Obama to push trade agenda at summit with Southeast Asia
“It’s a commercial Olympics, as it were”.
Mr Lee will visit the city of San Francisco from Feb 10 to 15 and Sunnylands, California, to attend the Special ASEAN-US Leaders Summit from Feb 15 to 16. Geographically astride the world’s busiest and most strategic shipping lanes, the region is the fulcrum of the administration’s rebalancing toward Asia.
While the Obama administration has been consistent in its commitment to Southeast Asia and ASEAN throughout its two terms in office, this U.S.-ASEAN summit in Sunnylands is historic as it marks the first time that Washington will host Southeast Asian leaders for a standalone summit in the United States.
The meeting comes amid concern in Washington that a rising China will eventually compel the U.S.to cede ground. “It is an open discussion among the leaders”.
Economic and political issues, including the maritime dispute in the South China Sea, are expected to be discussed during the meeting, Dela Vega said.

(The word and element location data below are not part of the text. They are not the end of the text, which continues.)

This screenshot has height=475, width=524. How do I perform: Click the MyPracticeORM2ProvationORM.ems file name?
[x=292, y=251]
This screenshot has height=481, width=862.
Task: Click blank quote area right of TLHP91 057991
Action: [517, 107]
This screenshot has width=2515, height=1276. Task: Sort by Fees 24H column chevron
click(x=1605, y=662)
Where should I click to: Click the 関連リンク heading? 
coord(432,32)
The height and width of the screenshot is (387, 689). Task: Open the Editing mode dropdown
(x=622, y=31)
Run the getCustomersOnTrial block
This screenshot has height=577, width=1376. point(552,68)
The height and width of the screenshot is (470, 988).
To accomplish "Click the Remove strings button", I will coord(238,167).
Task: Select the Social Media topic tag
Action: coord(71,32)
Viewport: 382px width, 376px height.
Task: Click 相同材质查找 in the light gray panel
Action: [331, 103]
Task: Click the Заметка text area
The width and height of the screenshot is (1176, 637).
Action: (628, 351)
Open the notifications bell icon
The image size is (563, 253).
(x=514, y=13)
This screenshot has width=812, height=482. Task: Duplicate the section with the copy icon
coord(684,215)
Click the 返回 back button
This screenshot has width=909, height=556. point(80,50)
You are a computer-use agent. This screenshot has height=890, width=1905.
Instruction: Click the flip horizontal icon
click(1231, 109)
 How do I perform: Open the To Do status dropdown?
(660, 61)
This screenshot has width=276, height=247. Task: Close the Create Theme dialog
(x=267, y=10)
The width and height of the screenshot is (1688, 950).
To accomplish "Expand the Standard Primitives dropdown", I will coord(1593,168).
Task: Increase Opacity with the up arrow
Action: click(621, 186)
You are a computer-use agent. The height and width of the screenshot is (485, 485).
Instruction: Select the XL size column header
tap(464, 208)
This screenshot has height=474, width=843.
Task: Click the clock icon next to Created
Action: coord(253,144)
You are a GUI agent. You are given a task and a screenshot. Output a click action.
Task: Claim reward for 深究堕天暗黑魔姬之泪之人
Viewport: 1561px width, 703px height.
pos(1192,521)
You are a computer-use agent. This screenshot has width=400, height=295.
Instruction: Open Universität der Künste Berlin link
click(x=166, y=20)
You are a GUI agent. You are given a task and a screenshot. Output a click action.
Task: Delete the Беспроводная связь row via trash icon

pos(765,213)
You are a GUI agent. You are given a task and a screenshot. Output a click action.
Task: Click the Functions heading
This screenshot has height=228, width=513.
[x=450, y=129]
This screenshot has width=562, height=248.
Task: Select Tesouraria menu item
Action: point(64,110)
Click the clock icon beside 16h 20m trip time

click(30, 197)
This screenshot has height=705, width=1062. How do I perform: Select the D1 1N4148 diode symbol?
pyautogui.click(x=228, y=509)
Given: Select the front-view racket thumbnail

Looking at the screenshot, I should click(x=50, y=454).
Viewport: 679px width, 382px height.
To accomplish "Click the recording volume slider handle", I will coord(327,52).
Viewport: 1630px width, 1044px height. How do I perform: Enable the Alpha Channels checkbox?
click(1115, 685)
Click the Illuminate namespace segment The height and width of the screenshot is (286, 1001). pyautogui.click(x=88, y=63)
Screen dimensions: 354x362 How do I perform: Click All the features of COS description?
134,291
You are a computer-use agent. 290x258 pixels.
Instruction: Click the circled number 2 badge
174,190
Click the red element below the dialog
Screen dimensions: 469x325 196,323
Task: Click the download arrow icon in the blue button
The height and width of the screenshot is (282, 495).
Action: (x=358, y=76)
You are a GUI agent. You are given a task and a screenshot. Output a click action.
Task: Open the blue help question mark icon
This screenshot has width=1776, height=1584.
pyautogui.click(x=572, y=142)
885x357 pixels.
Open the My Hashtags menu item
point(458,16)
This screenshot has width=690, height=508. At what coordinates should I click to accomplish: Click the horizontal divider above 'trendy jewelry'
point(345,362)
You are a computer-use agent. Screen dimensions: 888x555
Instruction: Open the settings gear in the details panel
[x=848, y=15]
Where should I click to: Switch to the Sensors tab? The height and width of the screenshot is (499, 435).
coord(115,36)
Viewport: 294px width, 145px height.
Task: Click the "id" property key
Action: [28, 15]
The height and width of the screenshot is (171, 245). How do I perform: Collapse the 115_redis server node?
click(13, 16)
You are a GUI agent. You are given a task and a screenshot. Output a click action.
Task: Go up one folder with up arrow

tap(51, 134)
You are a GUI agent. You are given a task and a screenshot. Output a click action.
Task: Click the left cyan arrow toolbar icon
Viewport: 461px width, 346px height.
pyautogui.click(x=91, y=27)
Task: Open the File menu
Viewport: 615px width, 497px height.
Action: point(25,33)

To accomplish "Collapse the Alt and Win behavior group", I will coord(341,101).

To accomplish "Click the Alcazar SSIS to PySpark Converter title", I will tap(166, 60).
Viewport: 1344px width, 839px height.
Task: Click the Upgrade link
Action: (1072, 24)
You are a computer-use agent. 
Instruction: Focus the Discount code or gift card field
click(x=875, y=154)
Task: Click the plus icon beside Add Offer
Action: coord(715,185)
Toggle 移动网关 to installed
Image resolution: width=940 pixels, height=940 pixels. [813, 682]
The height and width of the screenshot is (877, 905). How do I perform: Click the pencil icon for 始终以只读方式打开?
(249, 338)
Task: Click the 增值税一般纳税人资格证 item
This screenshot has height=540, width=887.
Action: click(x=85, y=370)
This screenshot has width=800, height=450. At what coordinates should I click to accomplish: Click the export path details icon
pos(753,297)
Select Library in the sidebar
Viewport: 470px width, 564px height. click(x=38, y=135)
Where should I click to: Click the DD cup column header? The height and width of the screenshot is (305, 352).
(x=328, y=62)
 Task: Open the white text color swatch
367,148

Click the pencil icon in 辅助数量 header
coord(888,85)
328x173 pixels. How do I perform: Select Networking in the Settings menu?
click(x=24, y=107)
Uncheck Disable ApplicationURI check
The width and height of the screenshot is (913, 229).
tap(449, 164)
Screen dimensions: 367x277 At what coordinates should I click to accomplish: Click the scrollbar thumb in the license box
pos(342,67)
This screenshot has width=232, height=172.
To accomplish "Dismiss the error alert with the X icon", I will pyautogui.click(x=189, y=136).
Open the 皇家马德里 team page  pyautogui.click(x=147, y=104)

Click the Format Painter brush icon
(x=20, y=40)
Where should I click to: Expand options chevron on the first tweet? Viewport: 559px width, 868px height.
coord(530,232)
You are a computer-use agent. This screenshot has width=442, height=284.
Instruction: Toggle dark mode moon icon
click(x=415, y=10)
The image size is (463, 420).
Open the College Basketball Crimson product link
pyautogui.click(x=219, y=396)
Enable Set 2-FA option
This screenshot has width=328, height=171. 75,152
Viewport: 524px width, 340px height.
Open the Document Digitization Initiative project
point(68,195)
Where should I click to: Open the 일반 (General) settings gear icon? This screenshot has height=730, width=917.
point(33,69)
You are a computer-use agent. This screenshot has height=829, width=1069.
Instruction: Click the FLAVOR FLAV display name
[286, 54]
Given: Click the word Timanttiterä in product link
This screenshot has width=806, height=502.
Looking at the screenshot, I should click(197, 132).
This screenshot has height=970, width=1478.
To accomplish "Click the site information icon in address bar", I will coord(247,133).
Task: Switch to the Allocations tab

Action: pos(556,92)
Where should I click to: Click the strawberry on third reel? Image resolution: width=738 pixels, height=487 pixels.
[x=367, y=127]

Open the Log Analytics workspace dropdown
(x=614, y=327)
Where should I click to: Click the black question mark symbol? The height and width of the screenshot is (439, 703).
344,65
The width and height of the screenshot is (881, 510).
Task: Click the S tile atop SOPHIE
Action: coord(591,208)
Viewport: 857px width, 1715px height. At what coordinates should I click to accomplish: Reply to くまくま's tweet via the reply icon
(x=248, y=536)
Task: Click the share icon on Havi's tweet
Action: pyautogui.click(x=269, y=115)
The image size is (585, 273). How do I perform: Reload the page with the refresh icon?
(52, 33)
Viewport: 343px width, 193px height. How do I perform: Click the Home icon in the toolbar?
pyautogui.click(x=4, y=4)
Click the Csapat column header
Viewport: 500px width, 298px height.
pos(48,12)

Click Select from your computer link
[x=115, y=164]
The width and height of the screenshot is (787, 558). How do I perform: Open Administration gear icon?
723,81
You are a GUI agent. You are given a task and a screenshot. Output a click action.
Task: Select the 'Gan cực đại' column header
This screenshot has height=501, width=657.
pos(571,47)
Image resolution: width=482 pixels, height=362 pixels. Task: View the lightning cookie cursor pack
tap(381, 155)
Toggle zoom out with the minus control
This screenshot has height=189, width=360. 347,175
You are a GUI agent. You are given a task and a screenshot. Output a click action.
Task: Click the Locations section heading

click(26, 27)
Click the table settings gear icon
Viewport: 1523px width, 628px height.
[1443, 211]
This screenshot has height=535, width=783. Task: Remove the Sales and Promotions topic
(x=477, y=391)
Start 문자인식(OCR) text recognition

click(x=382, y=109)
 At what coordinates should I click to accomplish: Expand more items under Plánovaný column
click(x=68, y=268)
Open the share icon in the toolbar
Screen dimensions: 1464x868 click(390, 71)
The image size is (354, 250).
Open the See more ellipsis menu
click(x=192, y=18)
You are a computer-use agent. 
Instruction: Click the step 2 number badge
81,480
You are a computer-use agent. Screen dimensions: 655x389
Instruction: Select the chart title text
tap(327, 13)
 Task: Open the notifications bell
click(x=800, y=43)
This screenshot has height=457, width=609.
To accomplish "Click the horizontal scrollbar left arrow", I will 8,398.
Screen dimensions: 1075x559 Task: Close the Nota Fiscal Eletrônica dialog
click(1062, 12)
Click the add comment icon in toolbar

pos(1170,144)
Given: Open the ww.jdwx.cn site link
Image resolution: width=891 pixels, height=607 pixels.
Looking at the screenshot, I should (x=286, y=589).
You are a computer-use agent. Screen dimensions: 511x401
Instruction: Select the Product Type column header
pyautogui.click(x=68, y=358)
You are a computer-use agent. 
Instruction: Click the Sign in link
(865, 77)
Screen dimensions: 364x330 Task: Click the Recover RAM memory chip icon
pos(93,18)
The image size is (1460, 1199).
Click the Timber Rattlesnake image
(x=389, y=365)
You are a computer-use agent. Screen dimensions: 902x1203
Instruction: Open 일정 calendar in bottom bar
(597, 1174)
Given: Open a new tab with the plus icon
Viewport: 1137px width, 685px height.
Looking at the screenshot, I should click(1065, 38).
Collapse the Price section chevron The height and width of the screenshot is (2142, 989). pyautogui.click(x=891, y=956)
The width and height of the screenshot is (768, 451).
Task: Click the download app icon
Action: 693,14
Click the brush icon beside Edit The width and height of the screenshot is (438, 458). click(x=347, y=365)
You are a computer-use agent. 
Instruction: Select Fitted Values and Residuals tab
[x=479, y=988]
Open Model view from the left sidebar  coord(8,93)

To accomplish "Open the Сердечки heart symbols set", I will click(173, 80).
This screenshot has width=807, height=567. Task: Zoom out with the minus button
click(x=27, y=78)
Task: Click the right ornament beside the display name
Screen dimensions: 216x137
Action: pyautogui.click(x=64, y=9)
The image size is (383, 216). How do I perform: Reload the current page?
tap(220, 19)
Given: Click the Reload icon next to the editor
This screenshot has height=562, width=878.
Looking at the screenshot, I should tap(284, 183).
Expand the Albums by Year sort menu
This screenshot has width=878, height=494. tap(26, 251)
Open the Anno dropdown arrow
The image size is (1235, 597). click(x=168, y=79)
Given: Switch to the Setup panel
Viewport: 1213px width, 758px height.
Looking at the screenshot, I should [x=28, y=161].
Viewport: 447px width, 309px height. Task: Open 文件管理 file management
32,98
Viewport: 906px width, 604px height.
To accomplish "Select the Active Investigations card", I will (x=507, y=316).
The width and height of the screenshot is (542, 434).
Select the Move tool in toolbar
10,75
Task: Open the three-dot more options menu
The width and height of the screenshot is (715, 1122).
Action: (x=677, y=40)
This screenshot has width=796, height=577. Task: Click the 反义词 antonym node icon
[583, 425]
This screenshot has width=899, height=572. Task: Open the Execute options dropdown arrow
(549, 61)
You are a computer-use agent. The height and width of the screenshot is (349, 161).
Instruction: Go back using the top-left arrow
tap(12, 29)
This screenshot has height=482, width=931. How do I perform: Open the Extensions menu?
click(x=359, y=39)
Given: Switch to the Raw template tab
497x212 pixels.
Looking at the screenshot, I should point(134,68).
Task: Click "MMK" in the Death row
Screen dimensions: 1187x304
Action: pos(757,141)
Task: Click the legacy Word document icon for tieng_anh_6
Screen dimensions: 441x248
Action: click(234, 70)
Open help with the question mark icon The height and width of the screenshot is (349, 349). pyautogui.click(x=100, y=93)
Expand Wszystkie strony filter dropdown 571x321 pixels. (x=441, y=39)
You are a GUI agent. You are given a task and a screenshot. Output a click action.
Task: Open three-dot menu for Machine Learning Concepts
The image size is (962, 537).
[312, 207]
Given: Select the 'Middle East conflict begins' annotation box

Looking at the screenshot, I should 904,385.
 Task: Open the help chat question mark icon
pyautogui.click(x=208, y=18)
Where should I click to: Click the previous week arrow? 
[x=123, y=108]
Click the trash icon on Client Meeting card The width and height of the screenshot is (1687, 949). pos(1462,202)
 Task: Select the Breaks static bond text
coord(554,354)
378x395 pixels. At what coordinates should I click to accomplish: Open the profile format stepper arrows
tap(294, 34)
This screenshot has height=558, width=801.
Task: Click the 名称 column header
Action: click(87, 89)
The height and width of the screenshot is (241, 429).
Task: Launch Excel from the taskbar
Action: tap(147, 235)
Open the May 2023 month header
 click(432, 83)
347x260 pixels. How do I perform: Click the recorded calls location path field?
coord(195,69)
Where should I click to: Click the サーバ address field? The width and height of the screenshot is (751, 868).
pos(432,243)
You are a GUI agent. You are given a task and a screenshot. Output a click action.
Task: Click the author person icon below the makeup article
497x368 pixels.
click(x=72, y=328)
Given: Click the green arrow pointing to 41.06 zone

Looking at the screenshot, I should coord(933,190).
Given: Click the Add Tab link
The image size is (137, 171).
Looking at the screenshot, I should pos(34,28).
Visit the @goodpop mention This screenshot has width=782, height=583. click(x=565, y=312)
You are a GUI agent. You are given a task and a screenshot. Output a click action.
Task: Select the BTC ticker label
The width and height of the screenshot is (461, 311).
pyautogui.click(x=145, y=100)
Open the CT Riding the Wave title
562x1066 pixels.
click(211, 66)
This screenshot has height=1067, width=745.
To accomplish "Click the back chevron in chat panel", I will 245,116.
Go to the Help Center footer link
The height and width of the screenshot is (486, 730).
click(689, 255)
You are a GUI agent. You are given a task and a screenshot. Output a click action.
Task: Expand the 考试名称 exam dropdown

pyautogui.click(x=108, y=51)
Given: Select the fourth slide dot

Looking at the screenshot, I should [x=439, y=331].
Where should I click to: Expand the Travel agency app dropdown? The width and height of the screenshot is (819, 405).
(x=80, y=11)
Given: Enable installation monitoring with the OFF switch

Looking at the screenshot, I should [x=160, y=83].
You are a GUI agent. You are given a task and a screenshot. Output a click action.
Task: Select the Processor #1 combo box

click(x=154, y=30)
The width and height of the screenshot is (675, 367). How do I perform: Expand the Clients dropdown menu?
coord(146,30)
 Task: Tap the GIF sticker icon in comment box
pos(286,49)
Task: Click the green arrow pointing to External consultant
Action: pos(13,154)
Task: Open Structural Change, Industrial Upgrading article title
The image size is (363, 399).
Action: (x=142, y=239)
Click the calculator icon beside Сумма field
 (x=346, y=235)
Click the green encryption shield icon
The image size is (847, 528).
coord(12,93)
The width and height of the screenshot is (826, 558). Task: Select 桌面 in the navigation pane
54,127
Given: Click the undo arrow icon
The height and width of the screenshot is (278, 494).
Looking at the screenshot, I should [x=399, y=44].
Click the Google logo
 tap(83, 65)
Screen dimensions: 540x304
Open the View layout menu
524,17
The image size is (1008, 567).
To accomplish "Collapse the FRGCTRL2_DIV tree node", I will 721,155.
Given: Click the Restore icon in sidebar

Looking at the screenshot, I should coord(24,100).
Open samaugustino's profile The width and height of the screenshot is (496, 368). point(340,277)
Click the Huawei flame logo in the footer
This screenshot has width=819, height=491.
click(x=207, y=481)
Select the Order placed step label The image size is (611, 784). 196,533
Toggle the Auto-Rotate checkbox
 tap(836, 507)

Alexander Feldman, president and CEO of the Washington-based US-ASEAN Business Council representing American businesses in Southeast Asia, said the addition of Indonesia, Thailand and the Philippines would be a substantial boost to the Trans Pacific Partnership. China has been ASEAN’s largest trading partner since 2009, with two-way trade surpassing $366 billion in 2014, according to ASEAN trade data. “Everything that is new and cool that the United States is developing is going to the Asia Pacific”. “Beijing can not deal with Southeast Asia without factoring in the American response”. “Asean is as important as China”, he told the Malaysian media ahead of Najib’s arrival. The U.S., meanwhile, has an interest in maintaining freedom of navigation in the South China Sea, a crucial global trade route.
While the Philippines and Vietnam have protested, other Asean states have been more willing to accommodate China and its economic muscle.
“The risk is that the Sunnylands summit will empower and embolden Asean leaders who have been responsible for jailing journalists, cracking down on peaceful protesters, and dismantling democratic institutions after coups”, said John Sifton, Asia advocacy director for Human Rights Watch.
On economic issues, she said, more likely to be discussed is how the United States could support the ASEAN integration process. They should rise together with China to ensure the balance of power in the region. The region’s trade with China has been robust.
Ben Rhodes, Obama’s deputy national security adviser, said the president will reiterate that territorial disputes over the area, where China and several Southeast Asian states have conflicting and overlapping claims, must be handled through negotiations and consistent with worldwide norms. This is through the creation of the Asian Infrastructure Investment Bank (AIIB), which is seen as a rival to a U.S.-dominated system embodied by the World Bank and the Asian Development Bank. That said, China’s dependability as a trading partner is waning.
Likewise, Malaysia, Myanmar, and Laos have all become pivotal battlegrounds where economic pressure, political meddling, and terrorism have been employed by the West to coerce politicians to abandon strengthening ties with Beijing, and in hopes of hamstringing a growing number of pan-Asian infrastructure projects initiated by China ranging from roads and rail, to dams, ports, and pipelines. The ability of ASEAN’s five founding members – Indonesia, Malaysia, the Philippines, Singapore and Thailand – to withstand the communist onslaught during the Cold War owed not a little to American determination to prevent dominoes falling to communism.